(The data Opens)

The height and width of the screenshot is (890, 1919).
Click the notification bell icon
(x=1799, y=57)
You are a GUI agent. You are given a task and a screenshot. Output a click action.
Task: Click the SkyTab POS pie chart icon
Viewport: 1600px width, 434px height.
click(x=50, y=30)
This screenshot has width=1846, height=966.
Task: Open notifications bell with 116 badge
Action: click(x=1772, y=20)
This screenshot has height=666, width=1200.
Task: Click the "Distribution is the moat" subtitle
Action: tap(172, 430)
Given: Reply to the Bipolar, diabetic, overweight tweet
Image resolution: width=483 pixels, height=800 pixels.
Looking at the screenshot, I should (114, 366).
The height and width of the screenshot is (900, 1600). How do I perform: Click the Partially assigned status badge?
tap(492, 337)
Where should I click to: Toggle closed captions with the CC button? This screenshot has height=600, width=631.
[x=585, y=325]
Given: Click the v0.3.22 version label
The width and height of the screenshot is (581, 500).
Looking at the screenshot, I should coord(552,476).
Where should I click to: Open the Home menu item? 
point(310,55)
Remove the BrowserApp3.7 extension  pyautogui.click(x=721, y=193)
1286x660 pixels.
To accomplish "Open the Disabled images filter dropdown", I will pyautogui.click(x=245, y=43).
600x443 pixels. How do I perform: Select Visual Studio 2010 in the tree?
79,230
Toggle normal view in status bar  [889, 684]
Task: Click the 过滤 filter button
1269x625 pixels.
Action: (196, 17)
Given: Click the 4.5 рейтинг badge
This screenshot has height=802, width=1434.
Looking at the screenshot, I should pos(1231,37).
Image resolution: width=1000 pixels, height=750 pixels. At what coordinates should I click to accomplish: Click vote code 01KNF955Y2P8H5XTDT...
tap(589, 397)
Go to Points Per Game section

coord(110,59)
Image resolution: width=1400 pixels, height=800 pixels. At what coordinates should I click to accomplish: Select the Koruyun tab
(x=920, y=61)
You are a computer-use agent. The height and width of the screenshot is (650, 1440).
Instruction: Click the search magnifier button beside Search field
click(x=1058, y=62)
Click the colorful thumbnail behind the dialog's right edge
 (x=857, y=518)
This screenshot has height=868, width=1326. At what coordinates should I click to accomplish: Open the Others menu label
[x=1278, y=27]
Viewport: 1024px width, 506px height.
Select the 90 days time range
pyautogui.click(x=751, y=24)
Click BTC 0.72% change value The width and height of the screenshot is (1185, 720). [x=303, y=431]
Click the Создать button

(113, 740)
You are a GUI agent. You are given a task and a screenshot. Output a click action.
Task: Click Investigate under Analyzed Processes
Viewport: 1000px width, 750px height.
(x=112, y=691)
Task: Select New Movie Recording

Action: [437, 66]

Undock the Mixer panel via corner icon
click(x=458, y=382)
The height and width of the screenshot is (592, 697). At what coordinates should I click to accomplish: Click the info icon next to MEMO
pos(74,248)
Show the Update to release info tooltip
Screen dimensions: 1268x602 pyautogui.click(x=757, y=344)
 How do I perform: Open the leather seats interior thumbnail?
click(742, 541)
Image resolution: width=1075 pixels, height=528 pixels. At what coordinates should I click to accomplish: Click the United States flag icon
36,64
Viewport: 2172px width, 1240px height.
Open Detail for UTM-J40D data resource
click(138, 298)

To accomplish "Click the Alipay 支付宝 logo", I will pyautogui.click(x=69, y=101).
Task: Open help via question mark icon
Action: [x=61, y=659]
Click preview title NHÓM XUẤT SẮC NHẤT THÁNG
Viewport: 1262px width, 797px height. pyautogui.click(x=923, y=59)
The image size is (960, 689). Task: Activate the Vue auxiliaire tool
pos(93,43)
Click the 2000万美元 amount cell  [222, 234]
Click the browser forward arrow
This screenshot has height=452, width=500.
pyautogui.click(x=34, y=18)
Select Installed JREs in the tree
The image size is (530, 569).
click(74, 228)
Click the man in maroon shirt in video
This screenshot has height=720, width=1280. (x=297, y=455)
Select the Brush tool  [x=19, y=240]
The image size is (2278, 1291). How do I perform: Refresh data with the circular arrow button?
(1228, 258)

(The data Closes)

To do – Could you give every entry again, exactly as written?

Answer for this exercise –
The height and width of the screenshot is (890, 1919).
Click the notification bell icon
(x=1799, y=57)
You are a GUI agent. You are given a task and a screenshot. Output a click action.
Task: Click the SkyTab POS pie chart icon
Viewport: 1600px width, 434px height.
click(x=50, y=30)
This screenshot has width=1846, height=966.
Task: Open notifications bell with 116 badge
Action: click(x=1772, y=20)
This screenshot has height=666, width=1200.
Task: Click the "Distribution is the moat" subtitle
Action: tap(172, 430)
Given: Reply to the Bipolar, diabetic, overweight tweet
Image resolution: width=483 pixels, height=800 pixels.
Looking at the screenshot, I should (114, 366).
The height and width of the screenshot is (900, 1600). How do I perform: Click the Partially assigned status badge?
tap(492, 337)
Where should I click to: Toggle closed captions with the CC button? This screenshot has height=600, width=631.
[x=585, y=325]
Given: Click the v0.3.22 version label
The width and height of the screenshot is (581, 500).
Looking at the screenshot, I should coord(552,476).
Where should I click to: Open the Home menu item? 
point(310,55)
Remove the BrowserApp3.7 extension  pyautogui.click(x=721, y=193)
1286x660 pixels.
To accomplish "Open the Disabled images filter dropdown", I will pyautogui.click(x=245, y=43).
600x443 pixels. How do I perform: Select Visual Studio 2010 in the tree?
79,230
Toggle normal view in status bar  [889, 684]
Task: Click the 过滤 filter button
1269x625 pixels.
Action: (196, 17)
Given: Click the 4.5 рейтинг badge
This screenshot has height=802, width=1434.
Looking at the screenshot, I should pos(1231,37).
Image resolution: width=1000 pixels, height=750 pixels. At what coordinates should I click to accomplish: Click vote code 01KNF955Y2P8H5XTDT...
tap(589, 397)
Go to Points Per Game section

coord(110,59)
Image resolution: width=1400 pixels, height=800 pixels. At what coordinates should I click to accomplish: Select the Koruyun tab
(x=920, y=61)
You are a computer-use agent. The height and width of the screenshot is (650, 1440).
Instruction: Click the search magnifier button beside Search field
click(x=1058, y=62)
Click the colorful thumbnail behind the dialog's right edge
 (x=857, y=518)
This screenshot has height=868, width=1326. At what coordinates should I click to accomplish: Open the Others menu label
[x=1278, y=27]
Viewport: 1024px width, 506px height.
Select the 90 days time range
pyautogui.click(x=751, y=24)
Click BTC 0.72% change value The width and height of the screenshot is (1185, 720). [x=303, y=431]
Click the Создать button

(113, 740)
You are a GUI agent. You are given a task and a screenshot. Output a click action.
Task: Click Investigate under Analyzed Processes
Viewport: 1000px width, 750px height.
(x=112, y=691)
Task: Select New Movie Recording

Action: [437, 66]

Undock the Mixer panel via corner icon
click(x=458, y=382)
The height and width of the screenshot is (592, 697). At what coordinates should I click to accomplish: Click the info icon next to MEMO
pos(74,248)
Show the Update to release info tooltip
Screen dimensions: 1268x602 pyautogui.click(x=757, y=344)
 How do I perform: Open the leather seats interior thumbnail?
click(742, 541)
Image resolution: width=1075 pixels, height=528 pixels. At what coordinates should I click to accomplish: Click the United States flag icon
36,64
Viewport: 2172px width, 1240px height.
Open Detail for UTM-J40D data resource
click(138, 298)

To accomplish "Click the Alipay 支付宝 logo", I will pyautogui.click(x=69, y=101).
Task: Open help via question mark icon
Action: [x=61, y=659]
Click preview title NHÓM XUẤT SẮC NHẤT THÁNG
Viewport: 1262px width, 797px height. pyautogui.click(x=923, y=59)
The image size is (960, 689). Task: Activate the Vue auxiliaire tool
pos(93,43)
Click the 2000万美元 amount cell  [222, 234]
Click the browser forward arrow
This screenshot has height=452, width=500.
pyautogui.click(x=34, y=18)
Select Installed JREs in the tree
The image size is (530, 569).
click(74, 228)
Click the man in maroon shirt in video
This screenshot has height=720, width=1280. (x=297, y=455)
Select the Brush tool  [x=19, y=240]
The image size is (2278, 1291). How do I perform: Refresh data with the circular arrow button?
(1228, 258)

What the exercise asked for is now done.